WORK TASK
Starting at the line that contains "Find the location" and ending at the line that contains "status-dot-icon is located", turn this data into a two-column CSV with the headers "prompt" and "reply". Give one row per item, put each field in quotes with line breaks replaced by spaces, and leave out the pictures.

[Stored data entries]
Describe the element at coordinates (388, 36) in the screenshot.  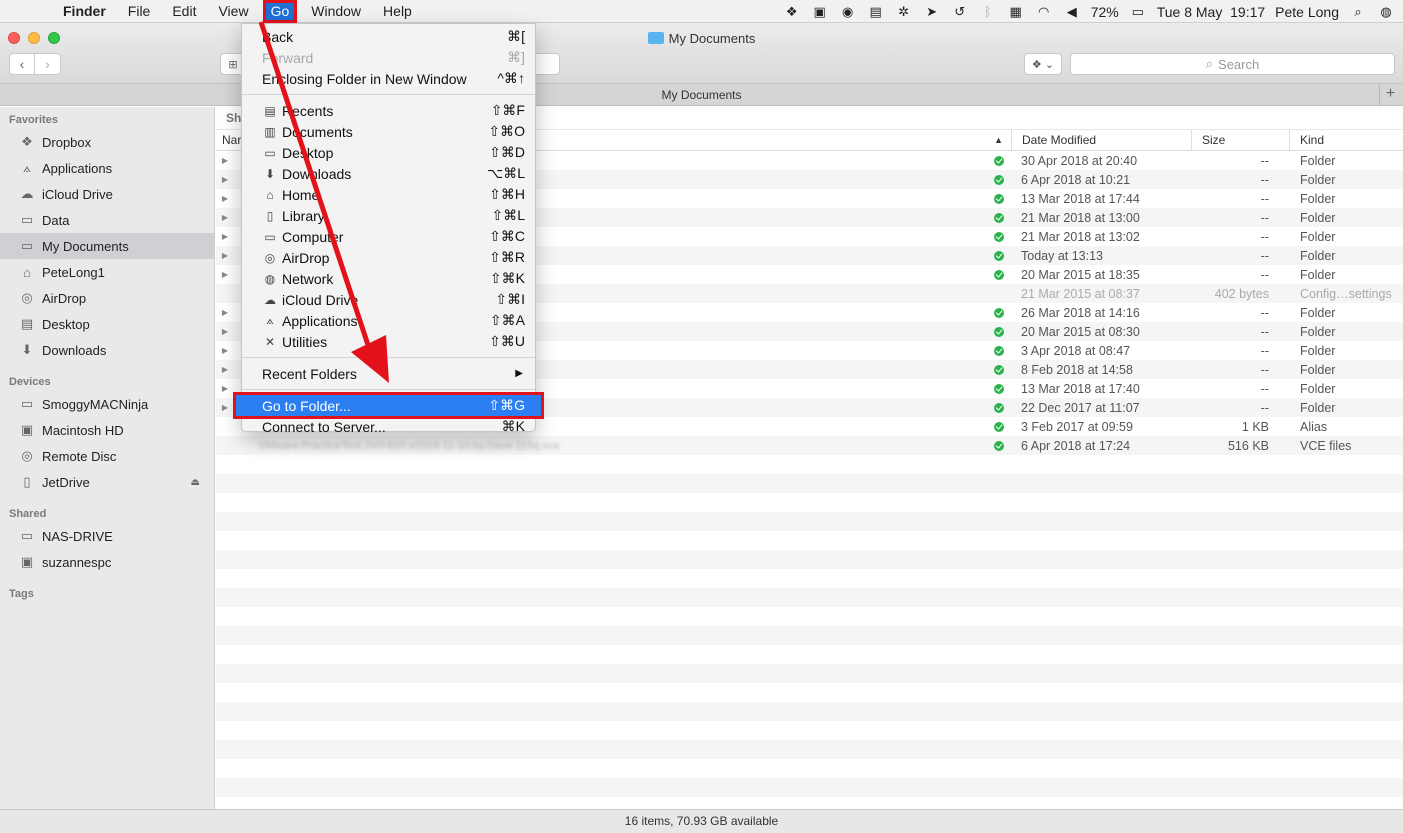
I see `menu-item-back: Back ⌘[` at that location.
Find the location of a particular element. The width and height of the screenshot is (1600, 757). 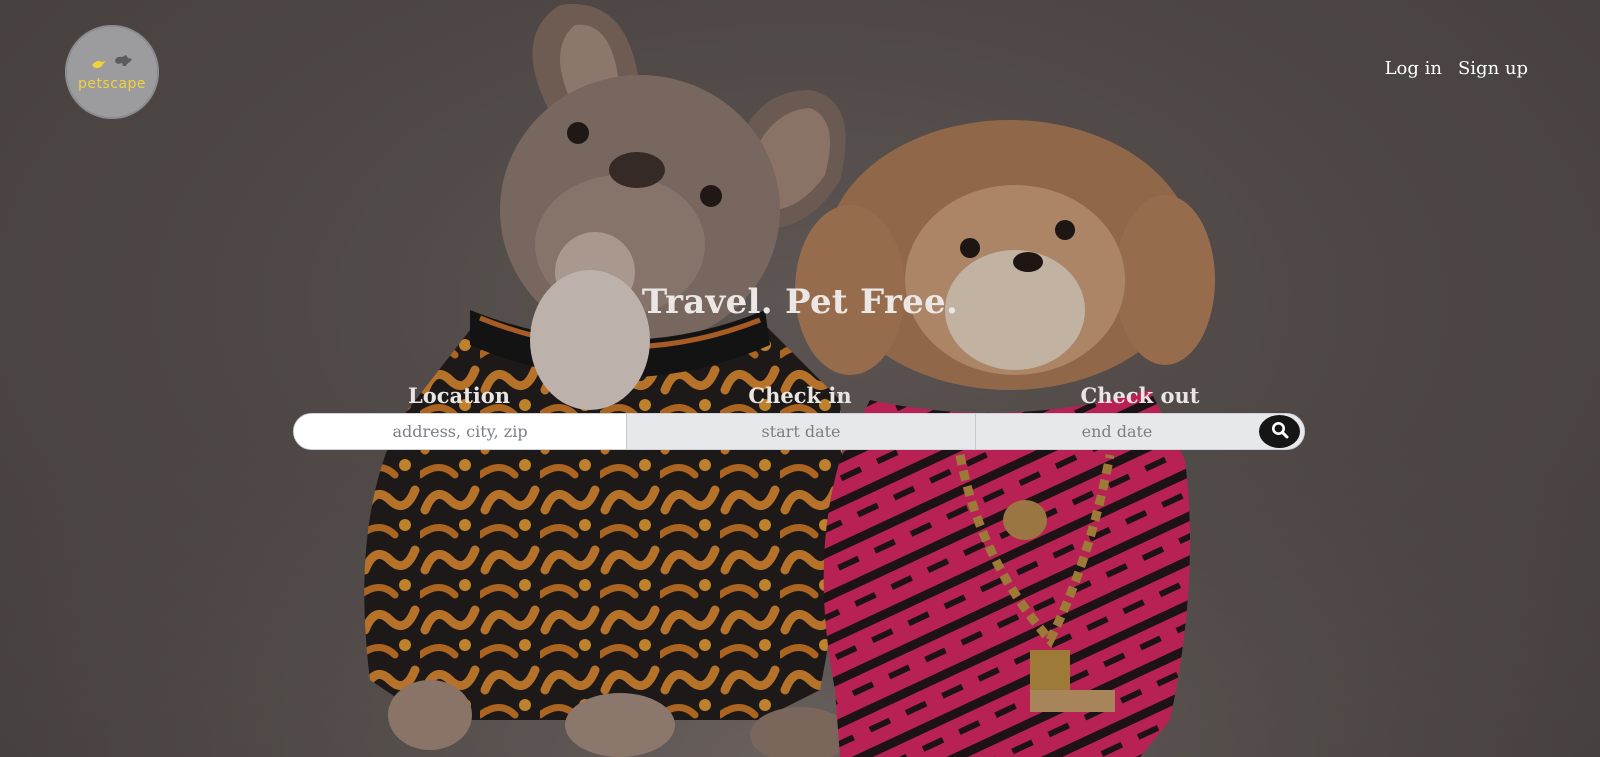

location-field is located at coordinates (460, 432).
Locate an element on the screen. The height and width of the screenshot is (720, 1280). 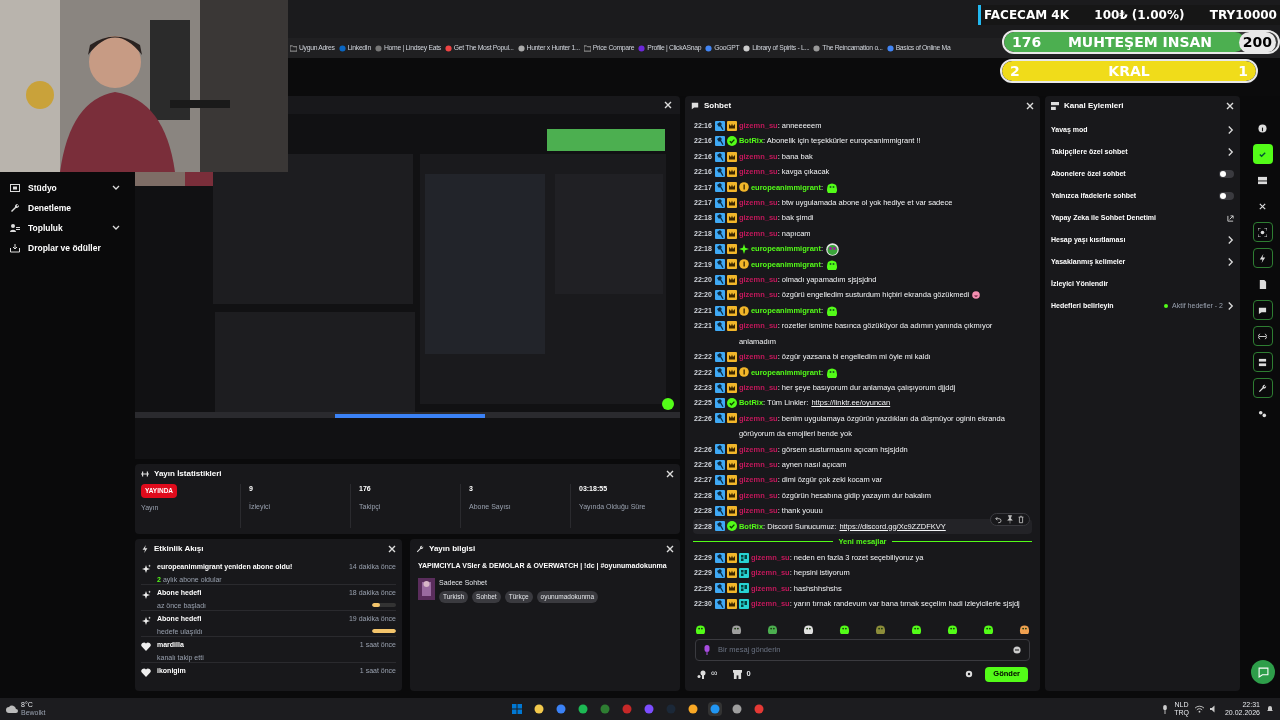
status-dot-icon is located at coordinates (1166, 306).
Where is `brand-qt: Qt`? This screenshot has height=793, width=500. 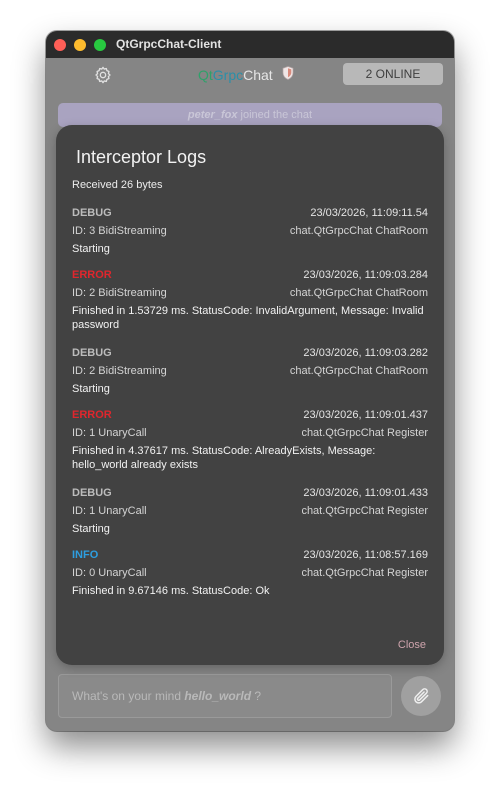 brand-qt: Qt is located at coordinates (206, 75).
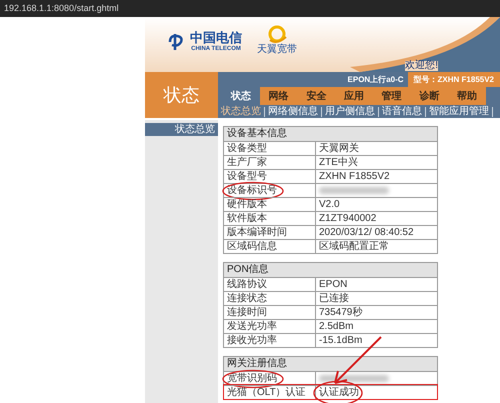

RESULT FOR THIS TASK
prompt,reply
"Find the location of a particular element. The width and height of the screenshot is (1600, 757).","location-field is located at coordinates (460, 432)."
"Locate an element on the screen. The height and width of the screenshot is (720, 1280).","status-dot-icon is located at coordinates (1166, 306)."